We consider the problem of approximating a function from $L^2$ by an element of a given $m$-dimensional space $V_m$, associated with some feature map $\varphi$, using evaluations of the function at random points $x_1,\dots,x_n$. After recalling some results on optimal weighted least-squares using independent and identically distributed points, we consider weighted least-squares using projection determinantal point processes (DPP) or volume sampling. These distributions introduce dependence between the points that promotes diversity in the selected features $\varphi(x_i)$. We first provide a generalized version of volume-rescaled sampling yielding quasi-optimality results in expectation with a number of samples $n = O(m\log(m))$, that means that the expected $L^2$ error is bounded by a constant times the best approximation error in $L^2$. Also, further assuming that the function is in some normed vector space $H$ continuously embedded in $L^2$, we further prove that the approximation is almost surely bounded by the best approximation error measured in the $H$-norm. This includes the cases of functions from $L^\infty$ or reproducing kernel Hilbert spaces. Finally, we present an alternative strategy consisting in using independent repetitions of projection DPP (or volume sampling), yielding similar error bounds as with i.i.d. or volume sampling, but in practice with a much lower number of samples. Numerical experiments illustrate the performance of the different strategies.

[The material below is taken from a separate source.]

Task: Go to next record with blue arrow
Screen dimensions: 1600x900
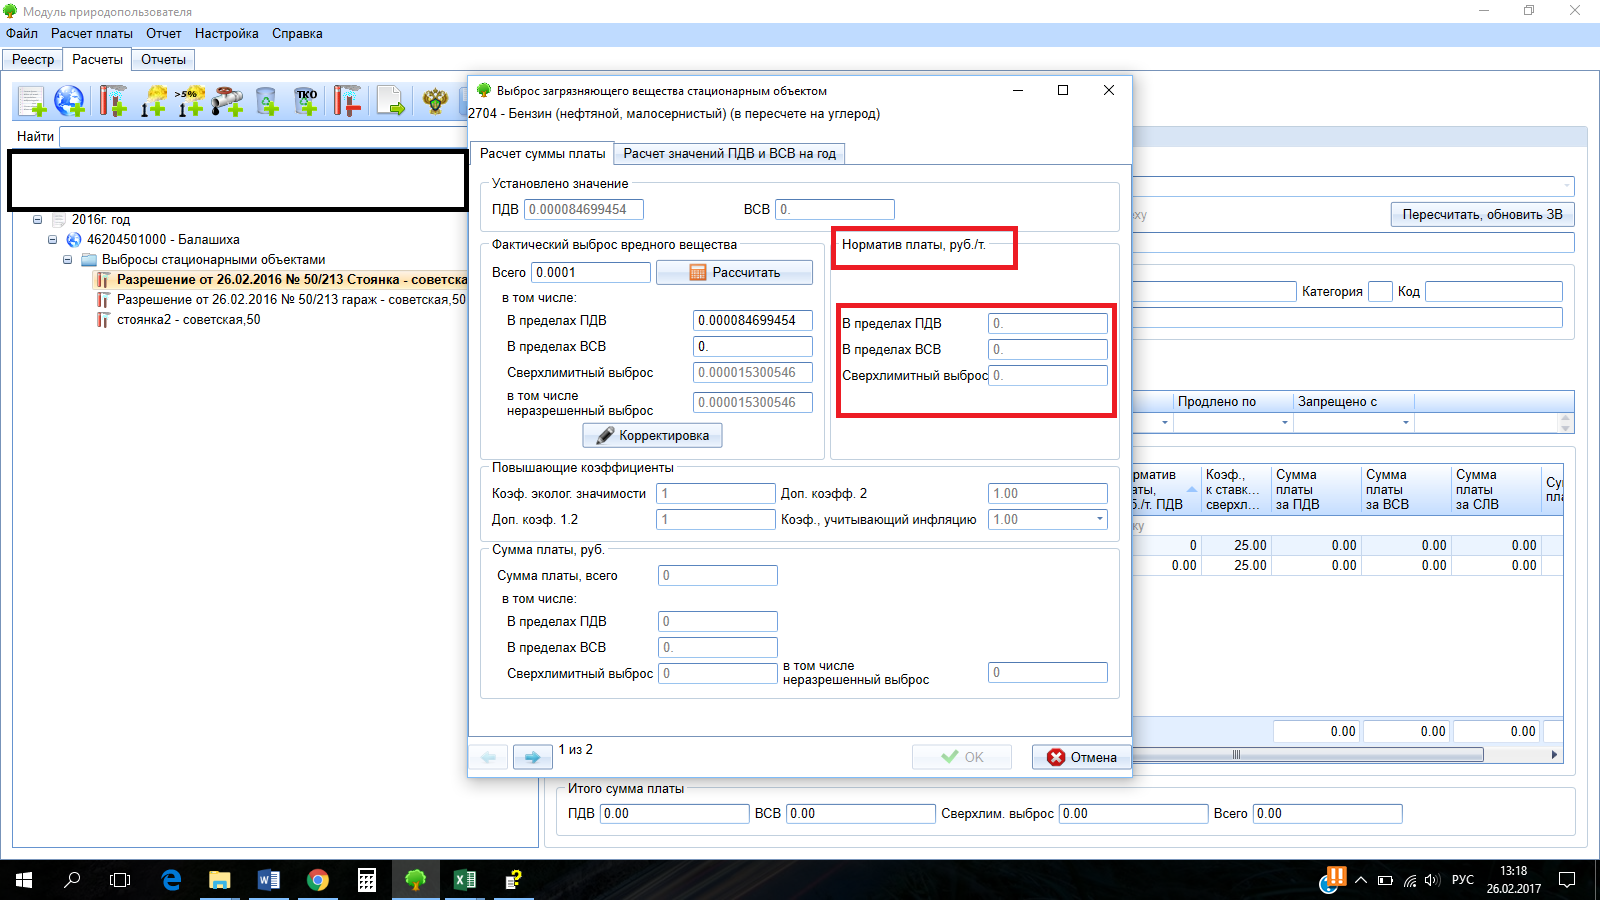Action: 532,757
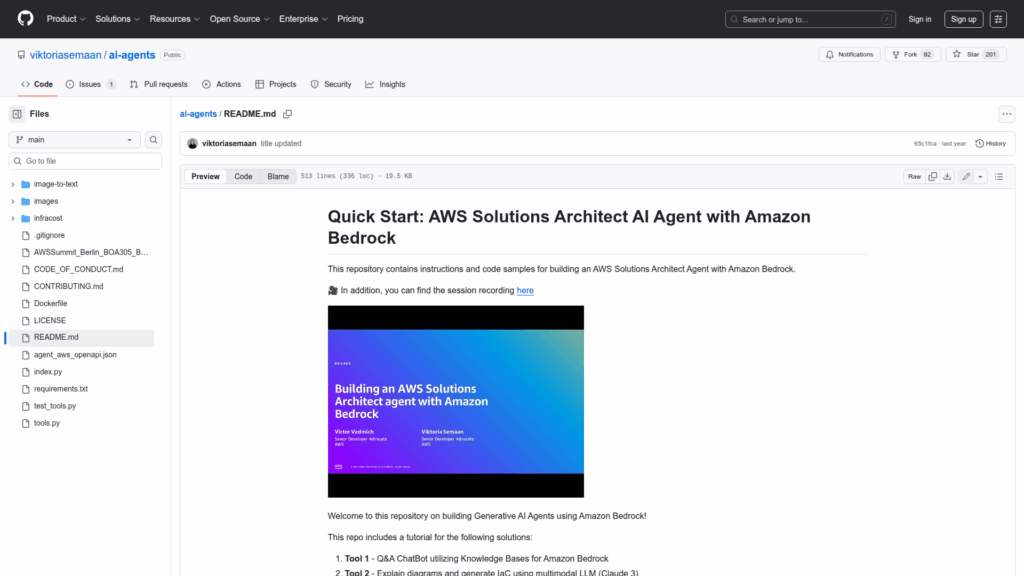Click the appearance settings icon in header

(998, 19)
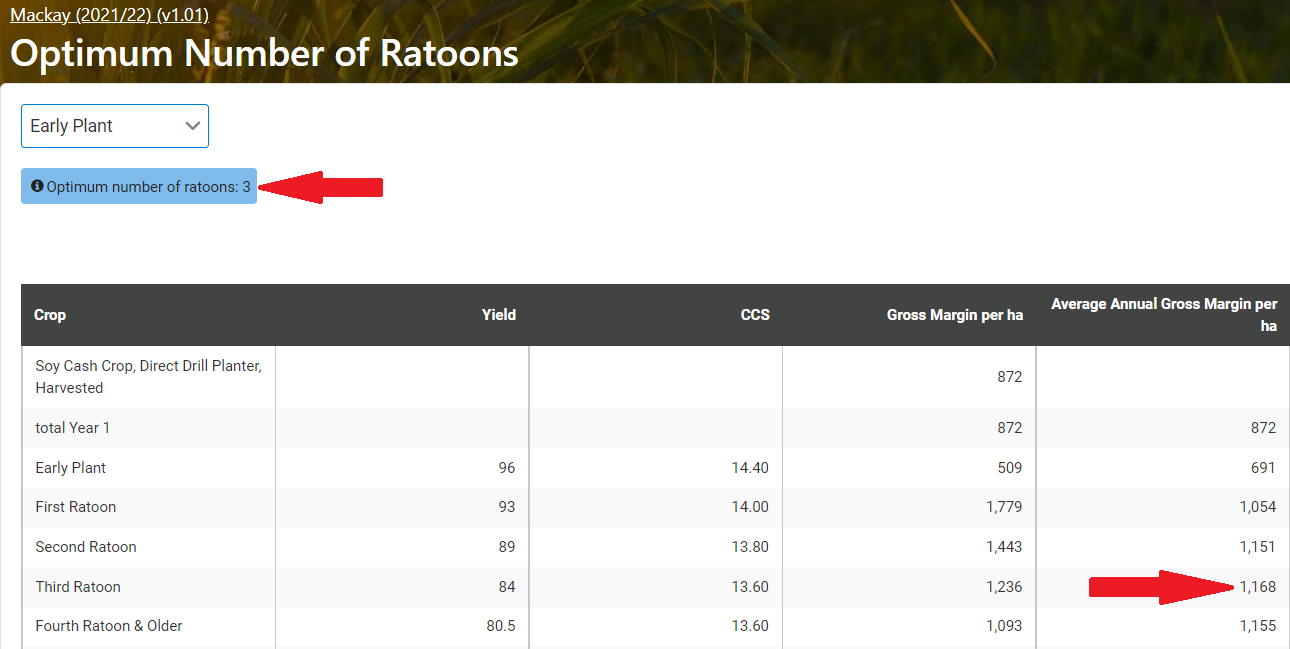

翻译：我们考虑从$L^2$中近似一个函数的问题，该函数通过给定$m$维空间$V_m$（与某个特征映射$\varphi$相关）中的元素来近似，并利用函数在随机点$x_1,\dots,x_n$上的评估值。在回顾了基于独立同分布点的最优加权最小二乘的一些结果后，我们考虑了使用投影行列式点过程（DPP）或体积采样的加权最小二乘。这些分布引入了点之间的依赖性，促进了所选特征$\varphi(x_i)$的多样性。我们首先提供了一种广义版本的体积重缩放采样，该采样在期望上达到准最优结果，所需样本数为$n = O(m\log(m))$，这意味着期望的$L^2$误差被一个常数乘以$L^2$中的最佳逼近误差所界定。此外，进一步假设函数位于某个连续嵌入$L^2$的赋范向量空间$H$中，我们进一步证明该近似几乎必然被以$H$范数衡量的最佳逼近误差所界定。这涵盖了来自$L^\infty$或再生核希尔伯特空间的函数情形。最后，我们提出了一种替代策略，即使用独立重复的投影DPP（或体积采样），其误差界与使用独立同分布或体积采样时相似，但在实践中所需样本数大幅降低。数值实验展示了不同策略的性能。